Last Friday, Hopkins, the county’s ninth-rated quarterback, threw for 179 yards and three touchdowns in La Quinta’s 30-0 victory over Los Amigos. When Hopkins was replaced late in the third quarter, he was eight yards short of 2,000 in the regular season.

Hopkins, who usually considers personal stats a waste of time, was suddenly begging--to himself, at least--to go back in. Takahashi, not one to run up the score, didn’t know how near Hopkins was to 2,000 and ran the good sportsmanship route instead, keeping Hopkins on the sideline.

Now that Hopkins has seen how close he came, he has more confidence in other goals. Leading his team to the Division VI championship, for instance, is of utmost importance. La Quinta, which plays Buena Park in Friday’s first round, lost to Corona del Mar in the title game last year.

But Hopkins has another goal, one that drives him to do such things as wear women’s clothes. He wants to be Mr. Spirit.

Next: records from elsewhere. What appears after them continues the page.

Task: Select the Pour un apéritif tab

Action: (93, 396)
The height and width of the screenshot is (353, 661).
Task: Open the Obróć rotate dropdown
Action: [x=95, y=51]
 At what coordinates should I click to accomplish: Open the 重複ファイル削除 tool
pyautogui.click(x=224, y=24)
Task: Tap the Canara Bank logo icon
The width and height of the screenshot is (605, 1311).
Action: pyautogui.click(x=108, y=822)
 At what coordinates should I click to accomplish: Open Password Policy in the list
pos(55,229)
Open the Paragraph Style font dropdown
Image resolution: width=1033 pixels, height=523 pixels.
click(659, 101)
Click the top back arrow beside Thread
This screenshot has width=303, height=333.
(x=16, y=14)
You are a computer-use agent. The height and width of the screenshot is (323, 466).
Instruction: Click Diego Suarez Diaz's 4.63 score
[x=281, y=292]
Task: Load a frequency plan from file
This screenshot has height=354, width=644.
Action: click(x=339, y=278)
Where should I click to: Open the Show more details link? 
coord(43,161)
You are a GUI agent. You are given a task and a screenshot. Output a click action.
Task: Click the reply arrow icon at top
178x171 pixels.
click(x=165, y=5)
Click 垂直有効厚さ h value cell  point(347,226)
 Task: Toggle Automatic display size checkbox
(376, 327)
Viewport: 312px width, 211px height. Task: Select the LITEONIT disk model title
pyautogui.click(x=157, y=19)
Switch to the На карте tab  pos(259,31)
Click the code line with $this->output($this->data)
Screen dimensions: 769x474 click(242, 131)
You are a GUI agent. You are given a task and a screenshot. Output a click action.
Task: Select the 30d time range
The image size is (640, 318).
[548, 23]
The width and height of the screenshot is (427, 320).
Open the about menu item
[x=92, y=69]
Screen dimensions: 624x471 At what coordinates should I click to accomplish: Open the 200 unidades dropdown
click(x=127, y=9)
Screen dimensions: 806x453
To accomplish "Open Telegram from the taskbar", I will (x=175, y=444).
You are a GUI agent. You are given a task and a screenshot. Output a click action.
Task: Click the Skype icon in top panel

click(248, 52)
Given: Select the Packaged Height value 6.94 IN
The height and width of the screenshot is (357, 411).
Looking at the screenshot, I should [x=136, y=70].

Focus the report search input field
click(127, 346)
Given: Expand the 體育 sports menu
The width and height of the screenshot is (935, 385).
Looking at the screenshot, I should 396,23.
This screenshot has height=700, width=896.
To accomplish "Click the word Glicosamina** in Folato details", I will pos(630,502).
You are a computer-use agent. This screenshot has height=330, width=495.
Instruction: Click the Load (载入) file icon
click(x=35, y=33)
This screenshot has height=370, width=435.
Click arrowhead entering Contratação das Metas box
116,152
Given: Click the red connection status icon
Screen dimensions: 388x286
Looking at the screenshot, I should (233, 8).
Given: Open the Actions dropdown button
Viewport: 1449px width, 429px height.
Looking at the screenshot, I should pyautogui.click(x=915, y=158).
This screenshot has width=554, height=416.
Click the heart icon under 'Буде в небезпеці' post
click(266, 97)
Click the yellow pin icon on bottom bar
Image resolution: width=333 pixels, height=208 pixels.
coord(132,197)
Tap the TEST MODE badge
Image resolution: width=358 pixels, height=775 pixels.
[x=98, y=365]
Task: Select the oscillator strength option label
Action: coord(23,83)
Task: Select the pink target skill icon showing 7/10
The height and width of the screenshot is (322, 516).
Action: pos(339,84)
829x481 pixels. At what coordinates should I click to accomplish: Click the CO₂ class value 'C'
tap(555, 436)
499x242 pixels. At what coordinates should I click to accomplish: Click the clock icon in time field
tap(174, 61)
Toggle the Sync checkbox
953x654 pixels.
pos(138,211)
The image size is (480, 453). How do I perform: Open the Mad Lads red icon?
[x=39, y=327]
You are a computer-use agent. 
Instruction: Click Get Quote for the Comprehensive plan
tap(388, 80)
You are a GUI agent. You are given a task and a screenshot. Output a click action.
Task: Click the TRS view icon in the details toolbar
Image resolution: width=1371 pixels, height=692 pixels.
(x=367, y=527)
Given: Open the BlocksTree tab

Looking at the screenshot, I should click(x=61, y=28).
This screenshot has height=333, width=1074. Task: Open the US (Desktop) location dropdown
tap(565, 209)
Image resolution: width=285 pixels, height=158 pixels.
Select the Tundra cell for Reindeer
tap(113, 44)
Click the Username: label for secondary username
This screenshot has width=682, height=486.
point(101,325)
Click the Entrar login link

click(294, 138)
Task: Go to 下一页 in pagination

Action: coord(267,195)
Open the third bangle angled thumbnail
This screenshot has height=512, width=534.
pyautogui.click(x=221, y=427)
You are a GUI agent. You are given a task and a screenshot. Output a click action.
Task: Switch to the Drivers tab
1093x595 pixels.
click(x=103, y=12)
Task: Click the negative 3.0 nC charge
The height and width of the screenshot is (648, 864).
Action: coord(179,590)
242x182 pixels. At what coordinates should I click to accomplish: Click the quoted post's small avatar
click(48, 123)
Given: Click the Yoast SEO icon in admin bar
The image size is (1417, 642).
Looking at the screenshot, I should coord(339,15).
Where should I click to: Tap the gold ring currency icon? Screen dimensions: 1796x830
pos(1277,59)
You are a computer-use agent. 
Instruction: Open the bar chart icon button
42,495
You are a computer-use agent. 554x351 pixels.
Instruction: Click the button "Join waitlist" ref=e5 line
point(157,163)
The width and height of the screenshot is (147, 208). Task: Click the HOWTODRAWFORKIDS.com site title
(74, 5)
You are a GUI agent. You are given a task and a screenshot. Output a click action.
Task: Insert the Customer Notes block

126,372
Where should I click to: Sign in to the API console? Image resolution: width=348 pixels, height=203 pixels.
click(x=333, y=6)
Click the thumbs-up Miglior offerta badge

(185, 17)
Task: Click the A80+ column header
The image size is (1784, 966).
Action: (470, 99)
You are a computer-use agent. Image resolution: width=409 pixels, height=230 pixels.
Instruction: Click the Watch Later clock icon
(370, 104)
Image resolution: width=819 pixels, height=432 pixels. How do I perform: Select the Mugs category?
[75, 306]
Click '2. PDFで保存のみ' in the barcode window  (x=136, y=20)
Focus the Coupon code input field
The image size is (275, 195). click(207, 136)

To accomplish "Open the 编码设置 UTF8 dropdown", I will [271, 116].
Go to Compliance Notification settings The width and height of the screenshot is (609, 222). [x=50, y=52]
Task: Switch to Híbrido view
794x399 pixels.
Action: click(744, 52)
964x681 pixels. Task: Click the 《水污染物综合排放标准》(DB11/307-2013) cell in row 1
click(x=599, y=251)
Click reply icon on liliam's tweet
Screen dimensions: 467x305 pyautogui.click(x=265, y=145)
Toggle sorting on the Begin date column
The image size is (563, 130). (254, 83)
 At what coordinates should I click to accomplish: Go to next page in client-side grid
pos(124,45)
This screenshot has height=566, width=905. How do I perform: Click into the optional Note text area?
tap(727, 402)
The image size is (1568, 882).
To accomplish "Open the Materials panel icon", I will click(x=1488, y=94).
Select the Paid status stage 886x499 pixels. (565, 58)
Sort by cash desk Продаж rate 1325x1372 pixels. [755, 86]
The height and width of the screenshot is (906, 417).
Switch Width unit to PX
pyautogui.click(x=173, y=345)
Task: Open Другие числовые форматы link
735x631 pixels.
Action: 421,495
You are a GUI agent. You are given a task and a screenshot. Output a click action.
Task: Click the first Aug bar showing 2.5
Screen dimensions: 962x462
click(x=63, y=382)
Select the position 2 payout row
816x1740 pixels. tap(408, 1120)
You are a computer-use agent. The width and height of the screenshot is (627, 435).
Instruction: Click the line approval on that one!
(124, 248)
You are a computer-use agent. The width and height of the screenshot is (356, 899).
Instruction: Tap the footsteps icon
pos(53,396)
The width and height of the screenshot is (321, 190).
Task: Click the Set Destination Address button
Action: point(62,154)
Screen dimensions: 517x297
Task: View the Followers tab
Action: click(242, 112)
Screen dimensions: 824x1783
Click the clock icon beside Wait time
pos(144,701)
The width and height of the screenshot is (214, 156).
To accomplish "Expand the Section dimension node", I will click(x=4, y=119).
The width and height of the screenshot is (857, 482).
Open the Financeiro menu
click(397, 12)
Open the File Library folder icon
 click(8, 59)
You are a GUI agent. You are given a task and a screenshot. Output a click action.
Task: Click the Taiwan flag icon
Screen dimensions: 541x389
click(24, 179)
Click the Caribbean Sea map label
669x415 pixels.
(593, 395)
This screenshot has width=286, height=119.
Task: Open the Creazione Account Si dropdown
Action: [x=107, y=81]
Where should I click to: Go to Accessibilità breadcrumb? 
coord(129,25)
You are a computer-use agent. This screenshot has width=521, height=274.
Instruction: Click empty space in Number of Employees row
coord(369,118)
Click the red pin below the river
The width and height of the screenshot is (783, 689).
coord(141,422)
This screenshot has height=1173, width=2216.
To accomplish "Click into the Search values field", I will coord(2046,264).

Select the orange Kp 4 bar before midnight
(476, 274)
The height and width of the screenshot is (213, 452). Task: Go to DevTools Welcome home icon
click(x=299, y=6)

Actually, Hopkins is a three-time winner of the Mr. Spirit award, presented each year to the La Quinta student who best personifies peppiness. A rather outgoing fellow, Hopkins has shot Billy the Kid in a school play, lip-synced “Simply Irresistible” a la Robert Palmer for a freshman orientation video, dressed as a woman for several skits and recently participated in a remake of “Bill and Ted’s Excellent Adventure” for a homecoming assembly.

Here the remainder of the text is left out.